Redis describes itself as an:
"Open source, BSD licensed, advanced key-value cache and store. It is often referred to as a data structure server since keys can contain strings, hashes, lists, sets, sorted sets, bitmaps and hyperloglogs"
This is not a Redis tutorial, just a rant. If you want to learn more, here’s a few links:
When you download the latest version from the website, the sourcecode, tests, helper scripts etc. is 6.3 MB. The source itself is ~ 2 MB. The server binary is ~ 4 MB.
Compiling is as simple as one make. It takes less than a minute on my laptop, and I have never seen it fail (although I’m sure it can happen).
After compiling you get a bunch of redis-* files in your src/ folder. Run ./src/redis-server and it starts! Done!
There’s a lot of config options to set, but adjust when needed, no need to worry about that when trying it out.
Redis is often associated with caching, but that’s just one of its many, many uses. People sometimes call it a "swiss army knife", and that’s not a bad analogy. As a low-level tool, it’s best seen as a one little program you can use to build a lot of cool stuff upon.
Even the basic datatypes become super useful when you have programs in written in different languages that want to work on the same data. Redis has clients for most languages and platforms. (seriously). And being fast, Redis actually fills the role of data migrator and interpreter nicely.
Redis supports different data types, each with a slew of uses:
Strings (basic key-value)
Lists (Stacks, Queues)
Publish / Subscribe (Message queue)
See Redis commands for the full, scary list of commands, grouped by data type.

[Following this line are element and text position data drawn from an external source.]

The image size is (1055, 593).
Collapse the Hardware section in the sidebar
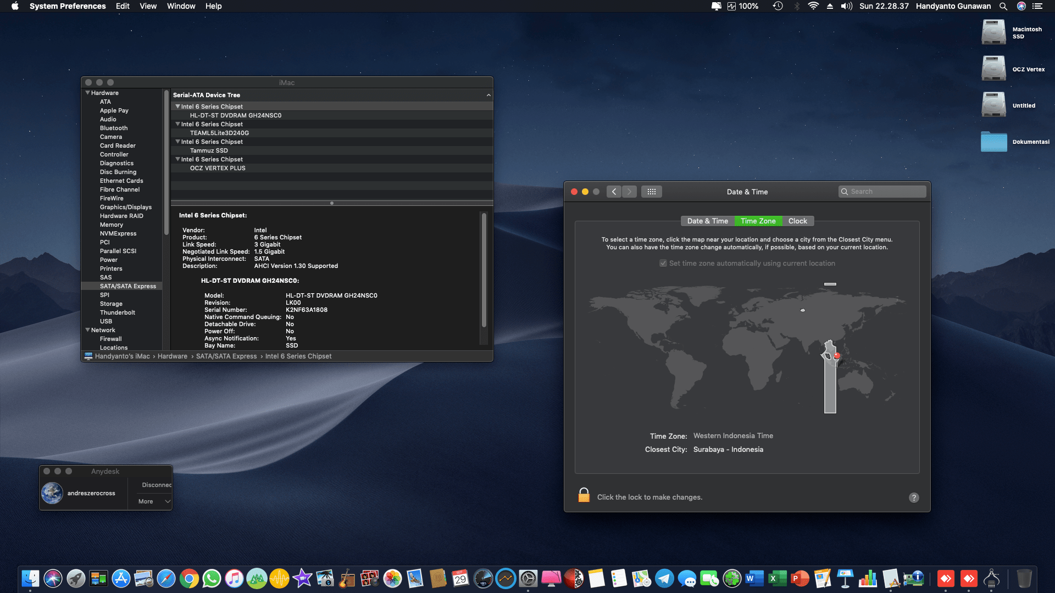[88, 92]
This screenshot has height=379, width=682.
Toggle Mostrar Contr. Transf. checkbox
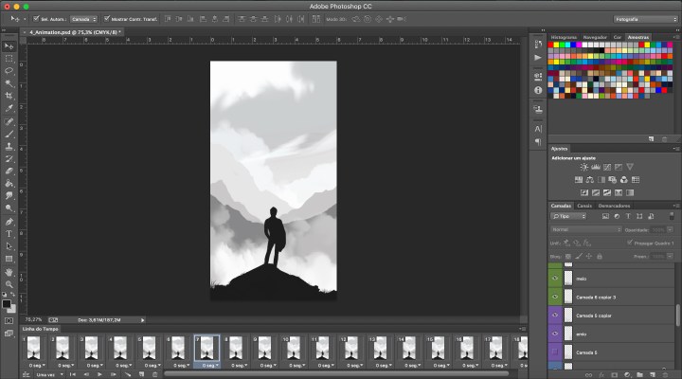[x=106, y=18]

I’m way too lazy to try to summarize the different usecases, play around with them and you’ll probably get some ideas. Or try google.
There’s also this: Redis data types and abstractions (long but useful).

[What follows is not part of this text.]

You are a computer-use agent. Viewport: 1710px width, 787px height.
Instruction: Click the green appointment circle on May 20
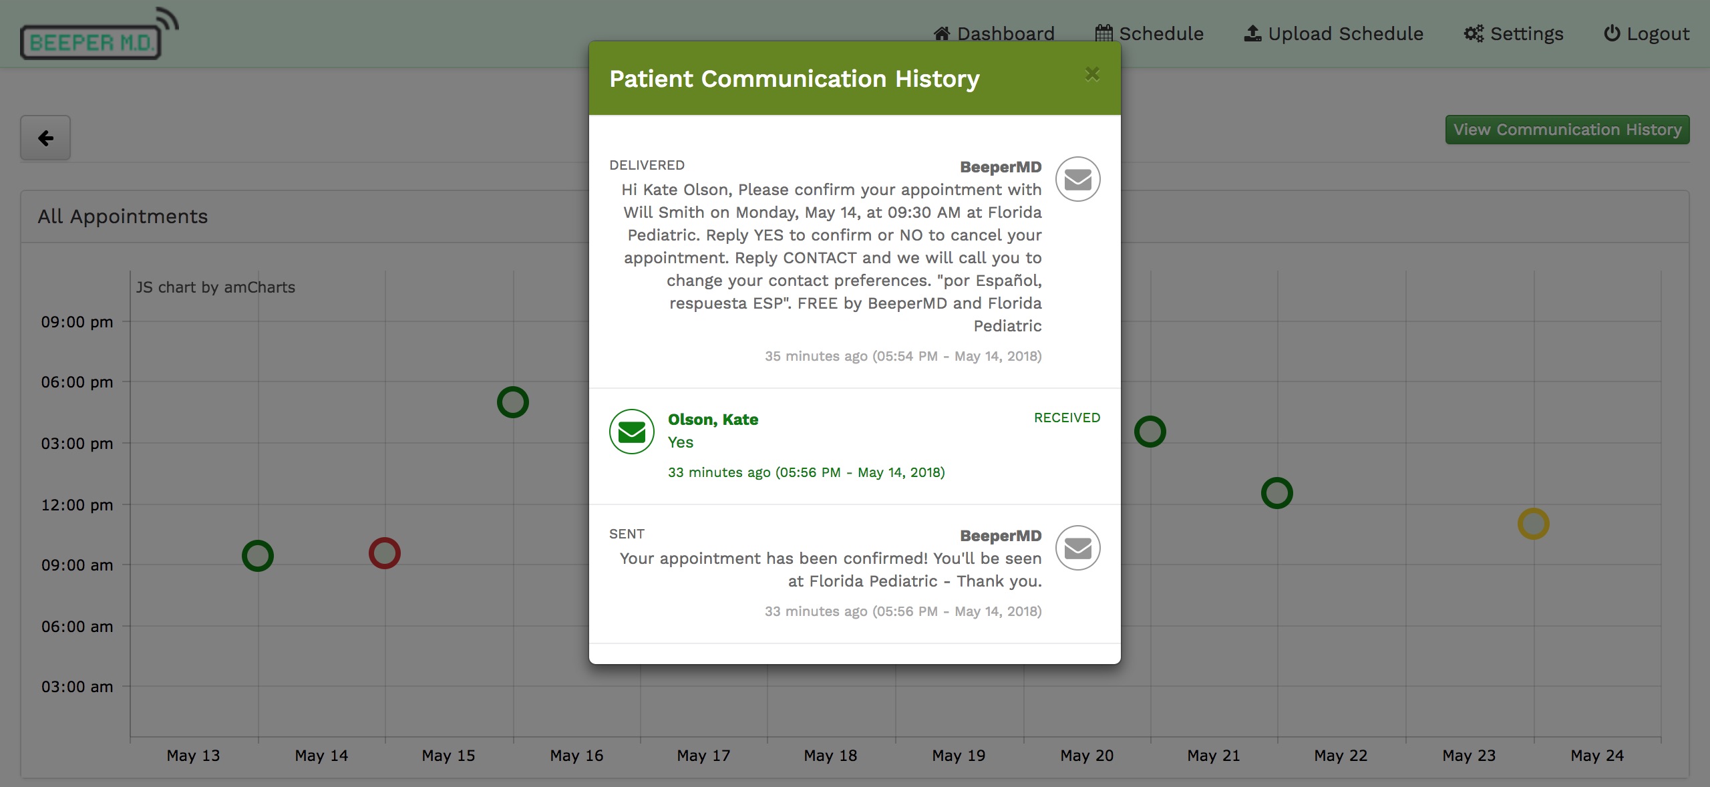1150,432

A single-server, single-process Redis server does approximately 50 000 - 100 000 operations a second. This means that you can do 50 Redis operations per page load, and still have 1000 concurrent users. Obviously this is not Facebook or Google scale, but it’s more than enough for many, probably most, usecases. Scaling beyond this can be a little tricky, but there’s examples of people making it work.
Each of the data types supported by Redis has its usecases. Combine this with the cross-platform nature and ease of use, and you get something really useful.
There’s refreshingly little marketing-bs in the documentation and community. The documentation lists time complexity, in Big-O notation, for each command. And, AFAIK, nobody pretends Redis is going to replace everything else and make RDBMS’s obsolete.